(Beginning of Data)

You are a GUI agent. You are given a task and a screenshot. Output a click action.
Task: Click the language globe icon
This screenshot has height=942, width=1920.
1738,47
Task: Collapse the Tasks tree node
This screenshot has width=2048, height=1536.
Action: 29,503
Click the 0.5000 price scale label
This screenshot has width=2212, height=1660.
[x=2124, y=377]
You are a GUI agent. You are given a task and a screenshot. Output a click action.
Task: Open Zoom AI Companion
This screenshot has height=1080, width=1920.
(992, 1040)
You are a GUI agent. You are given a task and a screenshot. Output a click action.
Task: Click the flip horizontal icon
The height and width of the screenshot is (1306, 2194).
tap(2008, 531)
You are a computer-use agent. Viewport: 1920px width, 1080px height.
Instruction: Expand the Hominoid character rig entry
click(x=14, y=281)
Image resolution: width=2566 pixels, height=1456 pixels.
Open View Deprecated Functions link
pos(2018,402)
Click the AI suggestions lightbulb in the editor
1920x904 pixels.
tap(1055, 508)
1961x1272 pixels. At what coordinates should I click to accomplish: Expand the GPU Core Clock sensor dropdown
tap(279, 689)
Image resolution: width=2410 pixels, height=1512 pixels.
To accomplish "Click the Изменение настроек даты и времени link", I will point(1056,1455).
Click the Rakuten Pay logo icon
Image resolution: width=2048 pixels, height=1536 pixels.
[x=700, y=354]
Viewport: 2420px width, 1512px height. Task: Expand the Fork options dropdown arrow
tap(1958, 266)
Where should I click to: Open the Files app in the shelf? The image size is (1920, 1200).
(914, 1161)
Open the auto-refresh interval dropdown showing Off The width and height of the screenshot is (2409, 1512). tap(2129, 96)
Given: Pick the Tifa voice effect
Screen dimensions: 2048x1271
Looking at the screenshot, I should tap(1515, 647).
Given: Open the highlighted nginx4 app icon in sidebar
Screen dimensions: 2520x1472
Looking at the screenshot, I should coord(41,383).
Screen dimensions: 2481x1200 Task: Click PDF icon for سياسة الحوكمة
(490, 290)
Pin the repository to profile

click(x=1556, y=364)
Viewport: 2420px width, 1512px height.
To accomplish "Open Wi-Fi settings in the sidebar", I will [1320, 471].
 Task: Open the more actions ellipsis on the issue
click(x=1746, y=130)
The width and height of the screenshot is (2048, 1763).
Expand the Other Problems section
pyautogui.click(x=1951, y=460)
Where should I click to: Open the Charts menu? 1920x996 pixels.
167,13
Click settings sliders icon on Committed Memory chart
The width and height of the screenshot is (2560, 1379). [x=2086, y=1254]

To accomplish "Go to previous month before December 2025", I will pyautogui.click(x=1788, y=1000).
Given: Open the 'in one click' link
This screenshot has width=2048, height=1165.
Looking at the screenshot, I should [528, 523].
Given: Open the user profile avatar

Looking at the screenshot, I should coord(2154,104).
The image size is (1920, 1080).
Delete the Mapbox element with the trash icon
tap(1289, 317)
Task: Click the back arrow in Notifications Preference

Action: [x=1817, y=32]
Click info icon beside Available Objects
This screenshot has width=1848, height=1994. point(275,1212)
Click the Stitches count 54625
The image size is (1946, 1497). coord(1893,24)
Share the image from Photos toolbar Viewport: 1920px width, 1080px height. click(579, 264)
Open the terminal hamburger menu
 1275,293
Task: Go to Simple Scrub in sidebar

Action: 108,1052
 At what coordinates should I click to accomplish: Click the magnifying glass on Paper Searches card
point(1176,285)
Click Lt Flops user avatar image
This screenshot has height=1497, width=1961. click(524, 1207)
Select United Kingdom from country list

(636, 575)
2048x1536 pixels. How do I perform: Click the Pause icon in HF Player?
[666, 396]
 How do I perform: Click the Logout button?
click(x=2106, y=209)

(End of Data)

Exercise requirements: Give back each line above exactly as written.

Answer for the task:
You are a GUI agent. You are given a task and a screenshot. Output a click action.
Task: Click the language globe icon
This screenshot has height=942, width=1920.
1738,47
Task: Collapse the Tasks tree node
This screenshot has width=2048, height=1536.
Action: 29,503
Click the 0.5000 price scale label
This screenshot has width=2212, height=1660.
[x=2124, y=377]
You are a GUI agent. You are given a task and a screenshot. Output a click action.
Task: Open Zoom AI Companion
This screenshot has height=1080, width=1920.
(992, 1040)
You are a GUI agent. You are given a task and a screenshot. Output a click action.
Task: Click the flip horizontal icon
The height and width of the screenshot is (1306, 2194).
tap(2008, 531)
You are a computer-use agent. Viewport: 1920px width, 1080px height.
Instruction: Expand the Hominoid character rig entry
click(x=14, y=281)
Image resolution: width=2566 pixels, height=1456 pixels.
Open View Deprecated Functions link
pos(2018,402)
Click the AI suggestions lightbulb in the editor
1920x904 pixels.
tap(1055, 508)
1961x1272 pixels. At what coordinates should I click to accomplish: Expand the GPU Core Clock sensor dropdown
tap(279, 689)
Image resolution: width=2410 pixels, height=1512 pixels.
To accomplish "Click the Изменение настроек даты и времени link", I will point(1056,1455).
Click the Rakuten Pay logo icon
Image resolution: width=2048 pixels, height=1536 pixels.
[x=700, y=354]
Viewport: 2420px width, 1512px height. Task: Expand the Fork options dropdown arrow
tap(1958, 266)
Where should I click to: Open the Files app in the shelf? The image size is (1920, 1200).
(914, 1161)
Open the auto-refresh interval dropdown showing Off The width and height of the screenshot is (2409, 1512). tap(2129, 96)
Given: Pick the Tifa voice effect
Screen dimensions: 2048x1271
Looking at the screenshot, I should tap(1515, 647).
Given: Open the highlighted nginx4 app icon in sidebar
Screen dimensions: 2520x1472
Looking at the screenshot, I should coord(41,383).
Screen dimensions: 2481x1200 Task: Click PDF icon for سياسة الحوكمة
(490, 290)
Pin the repository to profile

click(x=1556, y=364)
Viewport: 2420px width, 1512px height.
To accomplish "Open Wi-Fi settings in the sidebar", I will [1320, 471].
 Task: Open the more actions ellipsis on the issue
click(x=1746, y=130)
The width and height of the screenshot is (2048, 1763).
Expand the Other Problems section
pyautogui.click(x=1951, y=460)
Where should I click to: Open the Charts menu? 1920x996 pixels.
167,13
Click settings sliders icon on Committed Memory chart
The width and height of the screenshot is (2560, 1379). [x=2086, y=1254]

To accomplish "Go to previous month before December 2025", I will pyautogui.click(x=1788, y=1000).
Given: Open the 'in one click' link
This screenshot has width=2048, height=1165.
Looking at the screenshot, I should [528, 523].
Given: Open the user profile avatar

Looking at the screenshot, I should coord(2154,104).
The image size is (1920, 1080).
Delete the Mapbox element with the trash icon
tap(1289, 317)
Task: Click the back arrow in Notifications Preference

Action: [x=1817, y=32]
Click info icon beside Available Objects
This screenshot has width=1848, height=1994. point(275,1212)
Click the Stitches count 54625
The image size is (1946, 1497). coord(1893,24)
Share the image from Photos toolbar Viewport: 1920px width, 1080px height. click(579, 264)
Open the terminal hamburger menu
 1275,293
Task: Go to Simple Scrub in sidebar

Action: 108,1052
 At what coordinates should I click to accomplish: Click the magnifying glass on Paper Searches card
point(1176,285)
Click Lt Flops user avatar image
This screenshot has height=1497, width=1961. click(524, 1207)
Select United Kingdom from country list

(636, 575)
2048x1536 pixels. How do I perform: Click the Pause icon in HF Player?
[666, 396]
 How do I perform: Click the Logout button?
click(x=2106, y=209)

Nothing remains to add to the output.